So I’m reading this relatively-spirited debate between Clay Shirky and Louis Rosenfeld about formal versus informal naming schemes (”Controlled Vocabularies” versus “Folksonomies”) as applied to social networking and feel like I’m having a flashback to ten years ago when I was a graduate student working on my Masters of Library Science.
The faculty and students quickly split into two factions, whom I always thought of as the “Book-ists” and the “Web-ists.” The Book-ists were committed to the idea that information should be stored in Books, which in turned should be stored in libraries. If you wanted access to one of those books, you should want it badly enough that you would come to a library, search through either a card catalog or a ludicrously slow mainframe terminal (which you probably had to wait in line to use), then go find the book on the shelves, hoping all the while that no one else had been just as motivated as you to acquire this bit of knowledge and beaten you to it, either checking out or stealing the book that you wanted. If it sounds like an inferior way to go about getting access to information, it’s because it was. Thus, the Book-ists effectively removed themselves from the debate over how to apply the librarian’s view of Information Management to the Web.

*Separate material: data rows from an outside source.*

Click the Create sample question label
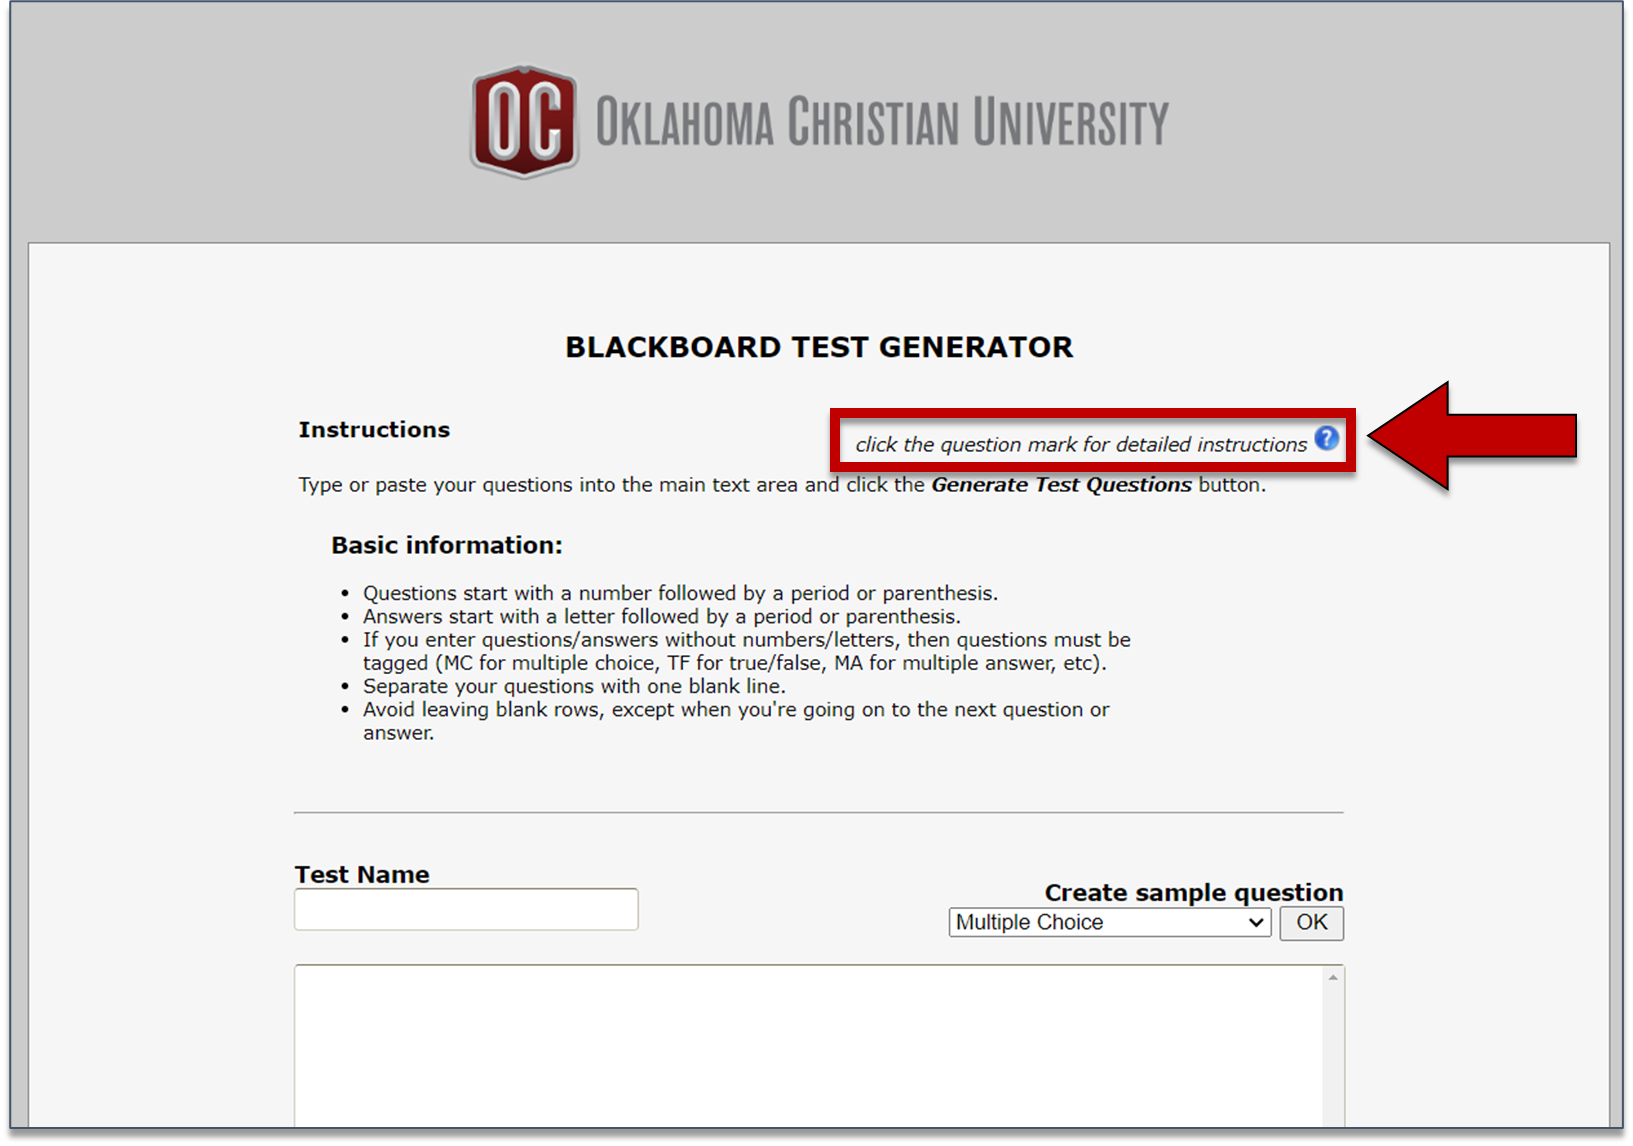This screenshot has height=1146, width=1633. point(1193,892)
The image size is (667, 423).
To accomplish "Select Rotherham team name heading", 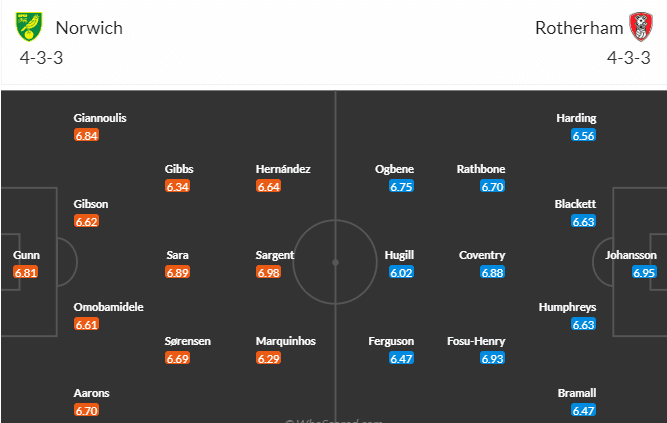I will (x=579, y=28).
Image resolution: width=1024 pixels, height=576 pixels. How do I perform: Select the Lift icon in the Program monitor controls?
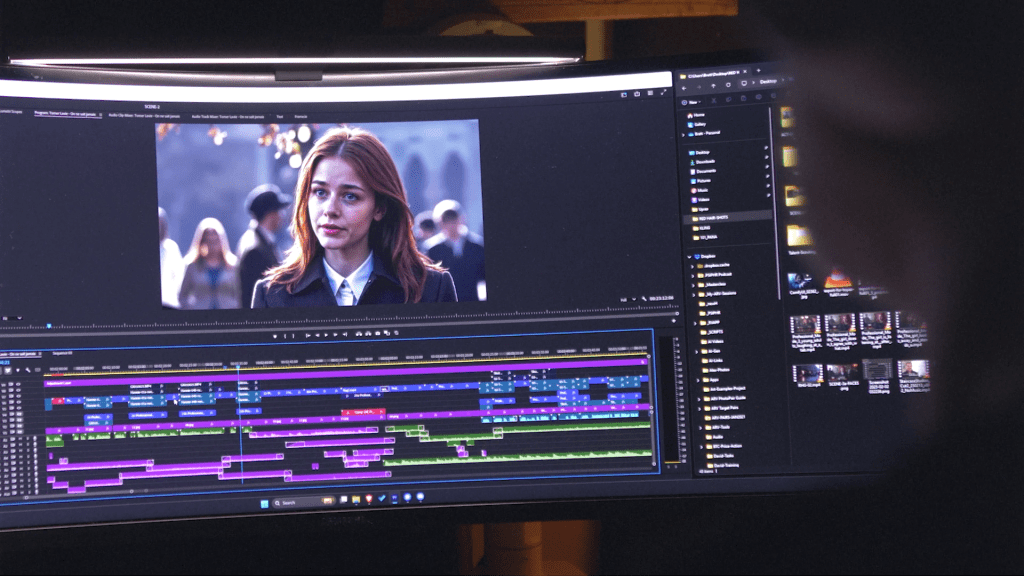pos(357,335)
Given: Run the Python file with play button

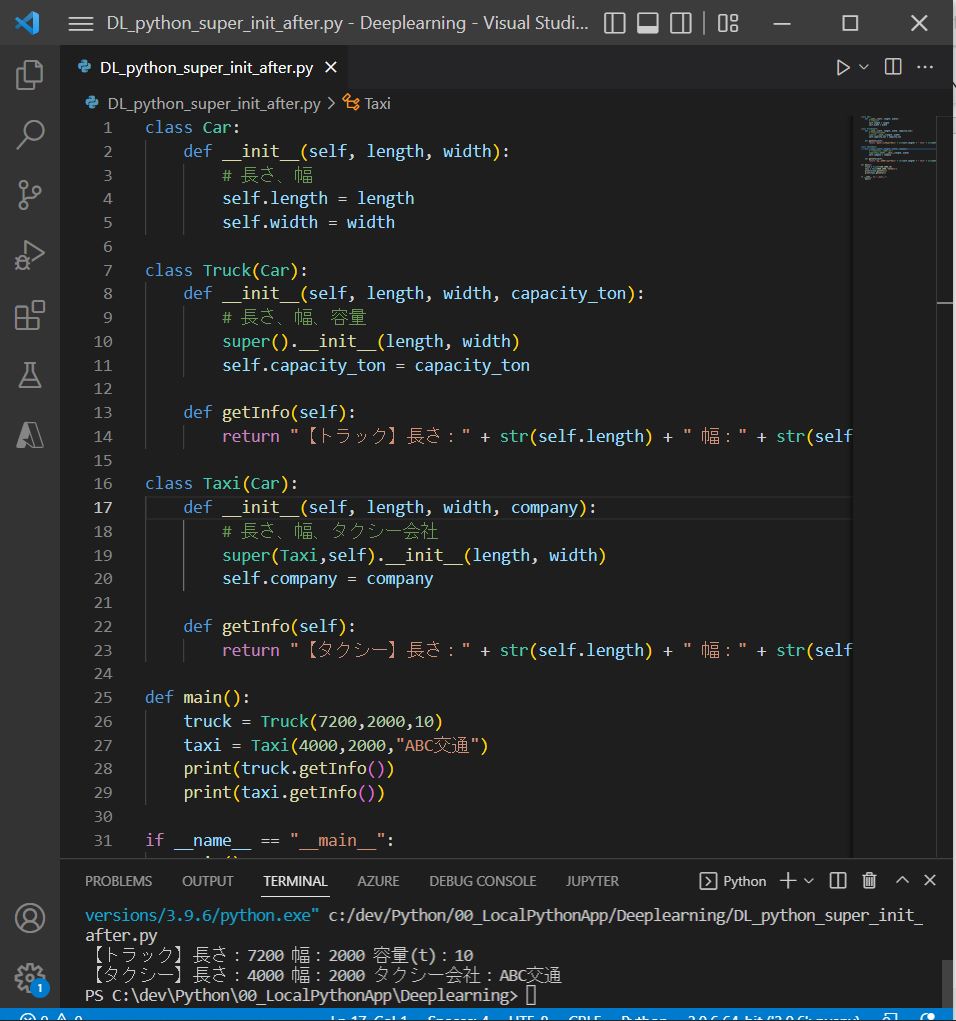Looking at the screenshot, I should coord(843,67).
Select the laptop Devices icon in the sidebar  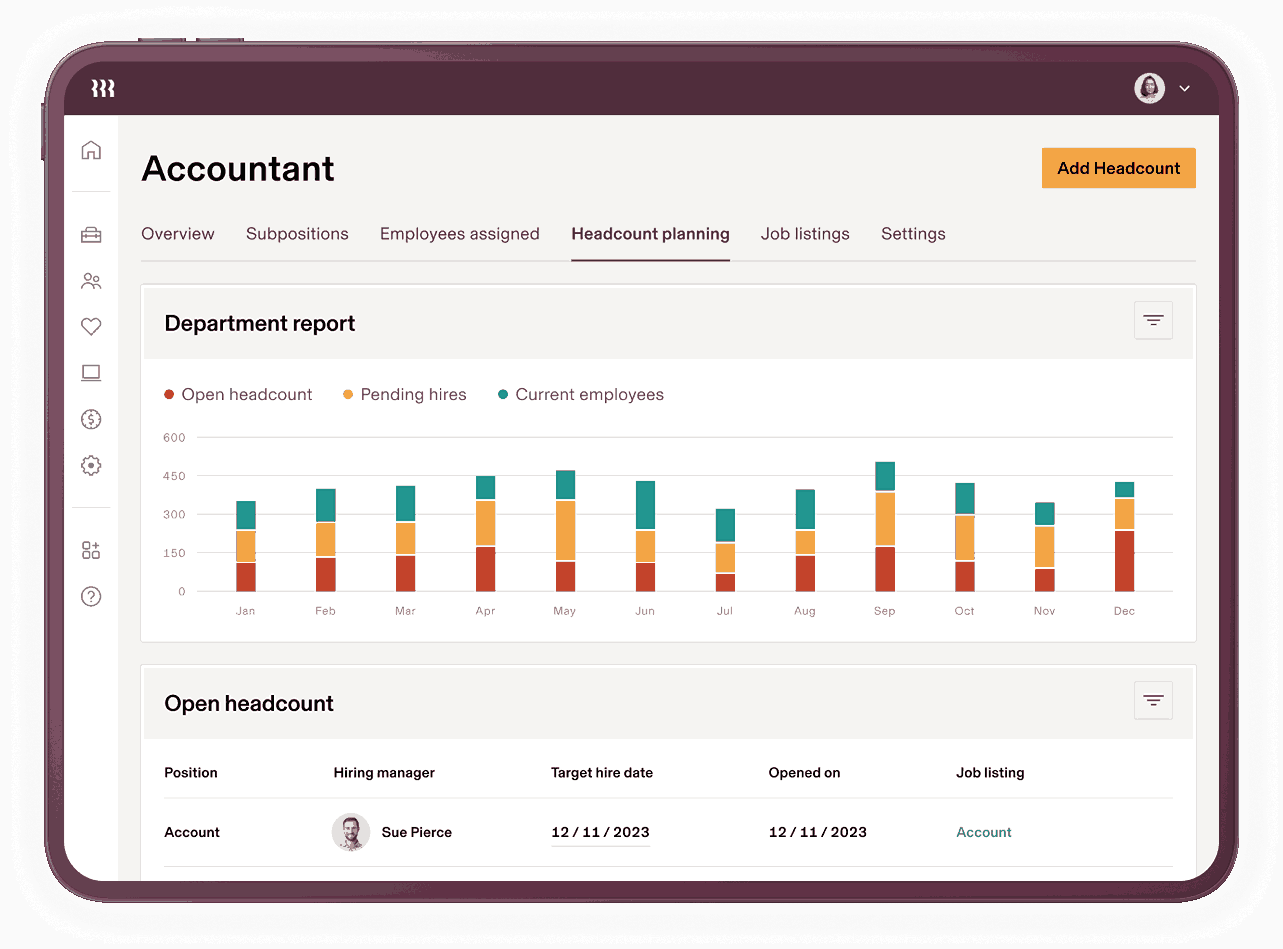(x=91, y=372)
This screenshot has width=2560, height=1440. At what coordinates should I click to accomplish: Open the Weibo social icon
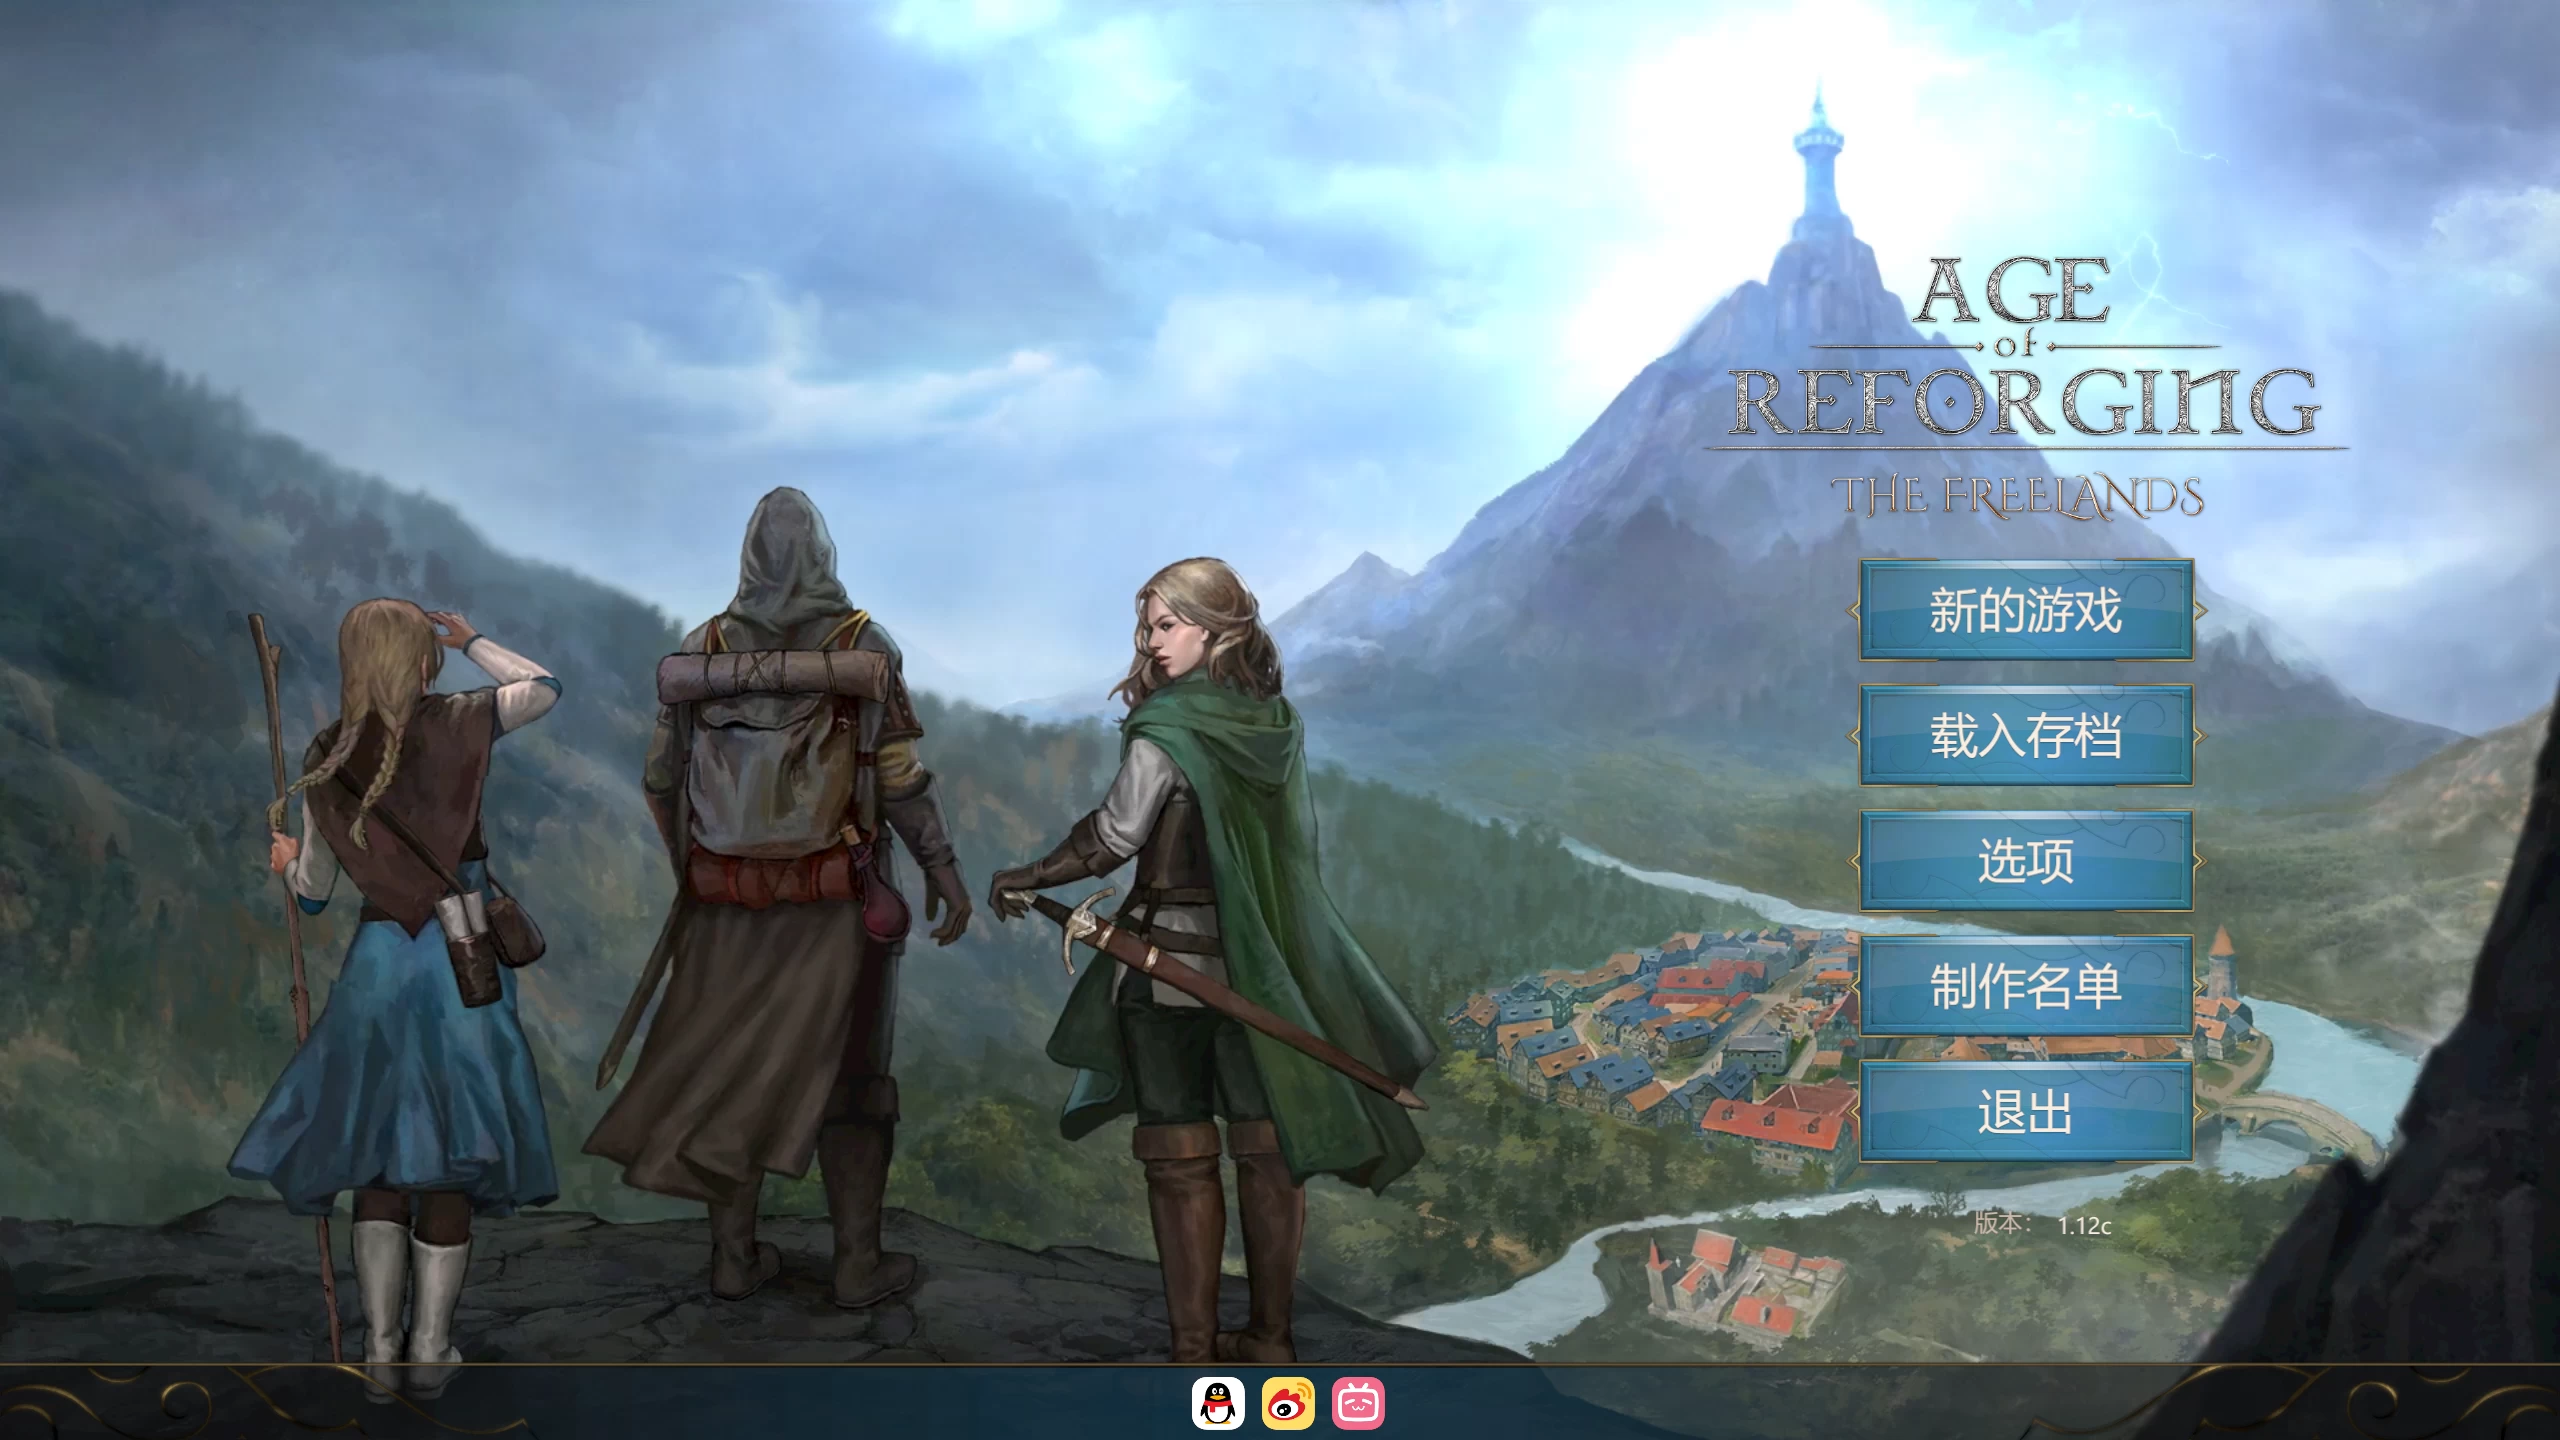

Meanwhile, over in the Business School, where I found myself doing some TA’ing to make ends meet by teaching Internet technologies, including the Web, to MBA students. They could have cared less how the information was organized at a macro level. They just wanted two things:
1) To get Their Stuff on the Web
2) To make some money in the process
Meanwhile, the Web-ists back at the library school were busy arguing about what approach everyone should be taking to classifying their data. I remember debates over how best to apply the META tags in document headers, or simply insisting that the Web was too chaotic to ever replace nice, tidy information tools like Gopher. The crew over at the business school, however, not knowing what they didn’t know, were hiring programmers and graphic artists (re-christened as “Web Developers”) and cooking up the dot-com boom as fast as they could type Business Plans.
So now the World Wide Web which was coming out of nowhere with Homepages popping up all over the place and anybody could just stick a link to another page with no consideration of whether it made sense or whether that Homepage would be there tomorrow or what the heck was going on. There was no way to find a homepage except to either take a guess (IBM? Maybe they’re at “www.ibm.com”) or to ask someone you knew if they had seen a particular page.
That was the vacuum. So about that same time, a couple of guys at Stanford began obsessively bookmarking pretty much any and every site they encountered using a roughly hierarchical set of bookmarks. They then published their bookmarks on their own web server as Yet Another Hierarchical Officious Oracle. Thus was born the Search Engine, and with it the End Of Relevance for the Web-ist’s debates over how best to catalog Web sites.
Suddenly, the definition of “good” and “bad” things to put in META tags shifted away from any attempt at rational definition and was instead defined by one simple question: Will this increase or decrease my pages’ rankings in search engine results? An entire industry sprang up devoted to software and or services to help get sites indexed by search engines, hopefully in a way which improved their ranking in searches for a particular term. The Information Management experts had missed their opportunity yet again.
Now, I learn that the debate over whether only trained experts can successfully catalog data is still alive and well. Personally, I think the whole argument is moot. As the past ten years have now shown, so long as people get halfway close to right in describing their metadata, the Search Engines will do the rest. To try to argue that only experts can successfully catalog data requires you to pretend that the past ten years never existed.